A common misconception about aromatherapy is that it heals through delightful scents. The source of confusion usually stems from the refreshing feeling that comes from taking a whiff of anything that smells good – such as potpourri, perfumes, scented candles, and even store-bought air fresheners. While pleasant smells do improve moods, there is more to the ancient art than what we commonly know now.
How Aromatherapy Works
One way of using essential oils is to apply them on the skin. Since skin is semi-permeable, or capable of absorbing substances into our body, the healing compounds found in essential oils are taken in.

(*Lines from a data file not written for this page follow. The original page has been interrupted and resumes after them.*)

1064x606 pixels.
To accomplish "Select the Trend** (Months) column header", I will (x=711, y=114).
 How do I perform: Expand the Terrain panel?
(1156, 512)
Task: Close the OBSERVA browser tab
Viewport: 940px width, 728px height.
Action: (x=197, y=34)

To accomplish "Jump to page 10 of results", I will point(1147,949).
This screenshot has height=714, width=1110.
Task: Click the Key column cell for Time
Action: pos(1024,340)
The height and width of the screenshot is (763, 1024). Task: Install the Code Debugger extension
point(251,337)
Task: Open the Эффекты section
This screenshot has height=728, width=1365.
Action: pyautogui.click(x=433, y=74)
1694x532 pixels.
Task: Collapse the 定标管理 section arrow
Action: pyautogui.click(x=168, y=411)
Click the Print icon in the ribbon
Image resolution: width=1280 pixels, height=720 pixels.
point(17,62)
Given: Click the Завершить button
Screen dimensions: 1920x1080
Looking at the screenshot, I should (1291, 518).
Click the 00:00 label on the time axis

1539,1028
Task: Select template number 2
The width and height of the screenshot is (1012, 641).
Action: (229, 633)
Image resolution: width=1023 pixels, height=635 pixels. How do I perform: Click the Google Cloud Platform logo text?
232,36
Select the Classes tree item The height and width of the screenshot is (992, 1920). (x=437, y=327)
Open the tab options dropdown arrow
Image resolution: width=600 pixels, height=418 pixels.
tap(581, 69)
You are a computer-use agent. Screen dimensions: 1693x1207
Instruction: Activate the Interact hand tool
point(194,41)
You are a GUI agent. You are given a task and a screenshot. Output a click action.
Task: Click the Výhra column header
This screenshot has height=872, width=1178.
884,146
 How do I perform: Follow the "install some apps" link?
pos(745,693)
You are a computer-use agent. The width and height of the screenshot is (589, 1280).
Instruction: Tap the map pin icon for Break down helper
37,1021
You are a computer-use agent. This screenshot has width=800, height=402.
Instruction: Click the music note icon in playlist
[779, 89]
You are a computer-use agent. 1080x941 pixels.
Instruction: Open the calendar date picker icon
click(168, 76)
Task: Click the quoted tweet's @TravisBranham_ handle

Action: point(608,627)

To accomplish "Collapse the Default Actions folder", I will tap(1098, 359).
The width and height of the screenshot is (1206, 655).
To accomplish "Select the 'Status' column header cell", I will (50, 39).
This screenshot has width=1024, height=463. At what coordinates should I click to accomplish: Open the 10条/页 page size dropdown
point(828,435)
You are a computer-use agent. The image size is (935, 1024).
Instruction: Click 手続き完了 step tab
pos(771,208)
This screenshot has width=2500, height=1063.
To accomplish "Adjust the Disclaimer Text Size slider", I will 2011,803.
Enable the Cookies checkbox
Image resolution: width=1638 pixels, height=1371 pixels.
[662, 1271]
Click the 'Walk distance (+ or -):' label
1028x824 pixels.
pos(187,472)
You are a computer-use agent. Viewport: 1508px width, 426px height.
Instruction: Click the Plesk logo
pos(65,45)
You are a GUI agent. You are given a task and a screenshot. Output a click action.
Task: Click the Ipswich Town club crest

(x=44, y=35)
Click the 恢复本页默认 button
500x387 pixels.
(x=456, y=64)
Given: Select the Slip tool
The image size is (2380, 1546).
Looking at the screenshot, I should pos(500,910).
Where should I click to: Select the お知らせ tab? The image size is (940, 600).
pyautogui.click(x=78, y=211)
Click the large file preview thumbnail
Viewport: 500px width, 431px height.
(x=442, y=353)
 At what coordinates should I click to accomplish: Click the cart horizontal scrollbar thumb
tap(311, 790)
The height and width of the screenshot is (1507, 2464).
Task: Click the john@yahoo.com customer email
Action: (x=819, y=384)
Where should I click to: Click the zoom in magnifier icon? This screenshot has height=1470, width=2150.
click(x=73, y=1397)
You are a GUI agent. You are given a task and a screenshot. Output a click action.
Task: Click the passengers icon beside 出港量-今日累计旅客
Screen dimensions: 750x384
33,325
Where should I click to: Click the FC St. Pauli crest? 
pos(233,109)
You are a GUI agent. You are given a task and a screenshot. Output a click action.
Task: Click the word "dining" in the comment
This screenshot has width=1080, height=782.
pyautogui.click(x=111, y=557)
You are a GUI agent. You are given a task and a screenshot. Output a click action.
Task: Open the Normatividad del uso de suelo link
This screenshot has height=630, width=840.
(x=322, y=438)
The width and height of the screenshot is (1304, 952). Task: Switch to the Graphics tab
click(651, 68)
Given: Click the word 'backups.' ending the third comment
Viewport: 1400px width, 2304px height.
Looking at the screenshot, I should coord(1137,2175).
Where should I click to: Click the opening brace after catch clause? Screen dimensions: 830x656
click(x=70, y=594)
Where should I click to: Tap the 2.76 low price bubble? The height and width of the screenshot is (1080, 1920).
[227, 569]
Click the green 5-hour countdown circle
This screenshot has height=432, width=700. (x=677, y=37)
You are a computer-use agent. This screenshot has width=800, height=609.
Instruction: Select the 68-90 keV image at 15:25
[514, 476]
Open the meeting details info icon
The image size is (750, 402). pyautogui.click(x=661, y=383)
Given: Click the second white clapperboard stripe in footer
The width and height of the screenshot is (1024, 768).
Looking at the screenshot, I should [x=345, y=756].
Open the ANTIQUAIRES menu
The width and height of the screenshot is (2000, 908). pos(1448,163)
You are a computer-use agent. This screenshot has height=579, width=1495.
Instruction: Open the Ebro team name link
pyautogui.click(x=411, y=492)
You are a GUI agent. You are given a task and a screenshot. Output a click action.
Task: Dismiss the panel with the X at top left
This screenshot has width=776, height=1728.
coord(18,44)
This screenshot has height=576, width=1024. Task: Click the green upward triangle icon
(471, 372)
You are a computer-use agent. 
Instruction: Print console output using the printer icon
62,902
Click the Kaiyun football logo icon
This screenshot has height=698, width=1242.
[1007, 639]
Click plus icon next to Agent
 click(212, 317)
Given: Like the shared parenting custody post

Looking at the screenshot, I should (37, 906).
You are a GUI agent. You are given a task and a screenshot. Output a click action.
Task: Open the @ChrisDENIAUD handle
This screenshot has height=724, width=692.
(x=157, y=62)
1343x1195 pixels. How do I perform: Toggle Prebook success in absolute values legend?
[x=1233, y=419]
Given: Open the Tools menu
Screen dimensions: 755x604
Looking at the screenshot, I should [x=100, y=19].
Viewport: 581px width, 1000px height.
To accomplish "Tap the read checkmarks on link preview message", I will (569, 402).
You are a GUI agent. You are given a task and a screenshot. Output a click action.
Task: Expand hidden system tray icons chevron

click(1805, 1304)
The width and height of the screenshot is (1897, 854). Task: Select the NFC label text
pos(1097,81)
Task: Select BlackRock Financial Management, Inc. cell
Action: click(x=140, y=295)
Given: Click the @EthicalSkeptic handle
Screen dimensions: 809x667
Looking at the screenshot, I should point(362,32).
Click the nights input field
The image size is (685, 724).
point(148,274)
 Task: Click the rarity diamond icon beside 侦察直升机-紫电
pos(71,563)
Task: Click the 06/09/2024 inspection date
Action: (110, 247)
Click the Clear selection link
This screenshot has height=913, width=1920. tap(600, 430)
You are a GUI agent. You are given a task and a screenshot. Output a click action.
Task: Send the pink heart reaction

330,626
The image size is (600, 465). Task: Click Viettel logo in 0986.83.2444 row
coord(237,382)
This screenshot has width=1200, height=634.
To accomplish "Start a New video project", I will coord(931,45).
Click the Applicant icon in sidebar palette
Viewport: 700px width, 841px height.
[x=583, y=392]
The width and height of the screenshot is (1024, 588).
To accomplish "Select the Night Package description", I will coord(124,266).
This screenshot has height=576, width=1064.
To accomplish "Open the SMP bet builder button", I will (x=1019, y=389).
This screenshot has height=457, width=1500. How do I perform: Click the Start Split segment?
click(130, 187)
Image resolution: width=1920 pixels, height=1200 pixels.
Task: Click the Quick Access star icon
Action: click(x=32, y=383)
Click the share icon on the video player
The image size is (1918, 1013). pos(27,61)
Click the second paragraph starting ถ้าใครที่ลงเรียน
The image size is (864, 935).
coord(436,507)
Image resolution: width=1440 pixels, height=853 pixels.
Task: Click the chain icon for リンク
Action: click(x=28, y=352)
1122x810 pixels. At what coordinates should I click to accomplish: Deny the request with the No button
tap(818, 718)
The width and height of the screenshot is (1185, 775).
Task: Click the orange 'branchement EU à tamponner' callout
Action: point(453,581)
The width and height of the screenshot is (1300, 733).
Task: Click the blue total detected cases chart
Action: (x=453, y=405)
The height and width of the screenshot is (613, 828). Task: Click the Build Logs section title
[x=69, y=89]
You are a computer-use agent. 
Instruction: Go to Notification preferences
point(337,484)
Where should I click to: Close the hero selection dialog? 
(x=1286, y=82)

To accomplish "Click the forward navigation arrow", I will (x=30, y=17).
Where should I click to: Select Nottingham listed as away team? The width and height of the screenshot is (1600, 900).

Aromatherapy is, of course, also delivered through inhalation. When essential oils are inhaled, molecules stimulate the olfactory organs and sends signals to the limbic system in the brain. This can affect blood pressure, breathing, heart rate, stress levels, and release hormones that help reduce symptoms of the diseases, and promote relief.
Some essential oils contain antiviral properties that help boost the immune system. This means that not only are they ideal for treating disease as it happens, these oils are also great for preventing diseases that result from a poor immune system.